Single by Ayumi Hamasaki

from the album I Am...
- Released: September 27, 2001
- Genre: Pop
- Length: 59:27
- Label: Avex Trax
- Songwriters: Ayumi Hamasaki (lyrics) CREA + DAI (music)
- Producer: Max Matsuura

Ayumi Hamasaki singles chronology
| "Unite!" (2001) | "Dearest" (2001) | "A Song Is Born" (2002) |

Official Music Video
- "Dearest" on YouTube

Acoustic Piano Video
- "Dearest (Acoustic Piano version)" on YouTube

= Dearest (Ayumi Hamasaki song) =

2001 single by Ayumi Hamasaki

"Dearest" is a song by Japanese recording artist Ayumi Hamasaki, taken from her fourth studio album I Am.... It was released as her 24th single on September 27, 2001. The single was also released at the same time as the remix albums Super Eurobeat Presents Ayu-ro Mix 2 and Cyber Trance Presents Ayu Trance. The song was written and co-composed by Hamasaki (under the alias Crea), alongside composer Dai Nagao, and produced by businessman Max Matsuura. "Dearest" is an impassioned torch song with lyrics that carry themes of love, loss, and the longing for eternal happiness.

Critics viewed "Dearest" as a standout track from I Am... and complimented Hamasaki's lyrics and vocal delivery. It also achieved success in Japan, peaking at number one on the Oricon Singles Chart and on the TBS Count Down TV chart. It has amassed cumulative sales of 750,000 and is listed as one of her best-selling singles. The song's critical and commercial success won it the grand prix at the 43rd Japan Record Awards and the 34th Japan Cable Awards.

The accompanying music video for "Dearest" was directed by Wataru Takeishi, and is a symbolic representation of how Hamasaki thought Avex viewed her as a product at the time. The song was used in TV commercials of Japanese mobile company Tu-Ka, and also as the third ending theme of the YTV anime InuYasha. Both the music video and the song has appeared on several compilations by Hamasaki, including A Ballads, A Best 2 (2007) and A Complete: All Singles (2008). For additional promotion, the title track was performed at several concert tours by Hamasaki.

==Background and composition==

Similar to all of her previous singles released since "M," "Dearest" was composed by Hamasaki herself under her pen name CREA; on this occasion along with Dai Nagao, and it was arranged by Naoto Suzuki, whom she first worked on her 8th single "To Be" released in 1999 and arranged many of her hit songs, the most recent being—by the time of this release—the million-selling single "Seasons." This song was the only track arranged by Suzuki to be included in Hamasaki's 4th album, I Am....

☆ ☆ ☆ ☆ ☆

**Set task A**
Copy the records word for word, starting at the line that contains "Given: Click the" and continuing through the last line of the records.

☆ ☆ ☆ ☆ ☆

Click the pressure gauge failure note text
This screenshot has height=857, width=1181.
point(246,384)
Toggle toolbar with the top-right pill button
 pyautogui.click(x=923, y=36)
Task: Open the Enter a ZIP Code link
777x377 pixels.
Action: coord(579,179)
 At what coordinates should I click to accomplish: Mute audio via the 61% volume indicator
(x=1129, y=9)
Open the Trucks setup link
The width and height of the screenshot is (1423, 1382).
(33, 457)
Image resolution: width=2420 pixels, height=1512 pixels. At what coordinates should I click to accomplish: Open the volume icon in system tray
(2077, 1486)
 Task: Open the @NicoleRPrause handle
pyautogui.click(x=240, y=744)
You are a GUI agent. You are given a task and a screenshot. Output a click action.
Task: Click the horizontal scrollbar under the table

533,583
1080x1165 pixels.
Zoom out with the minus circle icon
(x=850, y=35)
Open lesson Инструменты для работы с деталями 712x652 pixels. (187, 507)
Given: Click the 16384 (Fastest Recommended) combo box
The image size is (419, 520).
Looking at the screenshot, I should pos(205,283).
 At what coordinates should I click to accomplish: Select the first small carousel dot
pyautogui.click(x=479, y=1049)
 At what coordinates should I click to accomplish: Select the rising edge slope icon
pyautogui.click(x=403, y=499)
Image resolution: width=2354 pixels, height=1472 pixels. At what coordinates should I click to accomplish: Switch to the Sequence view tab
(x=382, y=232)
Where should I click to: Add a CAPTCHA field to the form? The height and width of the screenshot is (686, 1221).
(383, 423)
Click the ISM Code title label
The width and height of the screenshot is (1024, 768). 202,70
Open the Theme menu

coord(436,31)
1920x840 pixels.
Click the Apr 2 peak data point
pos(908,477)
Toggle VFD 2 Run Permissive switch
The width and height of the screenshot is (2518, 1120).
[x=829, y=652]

☆ ☆ ☆ ☆ ☆

**Set task B**
In the text about the song "Dearest," who directed the music video?

**Exercise output A**
Given: Click the 16384 (Fastest Recommended) combo box
The image size is (419, 520).
Looking at the screenshot, I should pos(205,283).
 At what coordinates should I click to accomplish: Select the first small carousel dot
pyautogui.click(x=479, y=1049)
 At what coordinates should I click to accomplish: Select the rising edge slope icon
pyautogui.click(x=403, y=499)
Image resolution: width=2354 pixels, height=1472 pixels. At what coordinates should I click to accomplish: Switch to the Sequence view tab
(x=382, y=232)
Where should I click to: Add a CAPTCHA field to the form? The height and width of the screenshot is (686, 1221).
(383, 423)
Click the ISM Code title label
The width and height of the screenshot is (1024, 768). 202,70
Open the Theme menu

coord(436,31)
1920x840 pixels.
Click the Apr 2 peak data point
pos(908,477)
Toggle VFD 2 Run Permissive switch
The width and height of the screenshot is (2518, 1120).
[x=829, y=652]

**Exercise output B**
Wataru Takeishi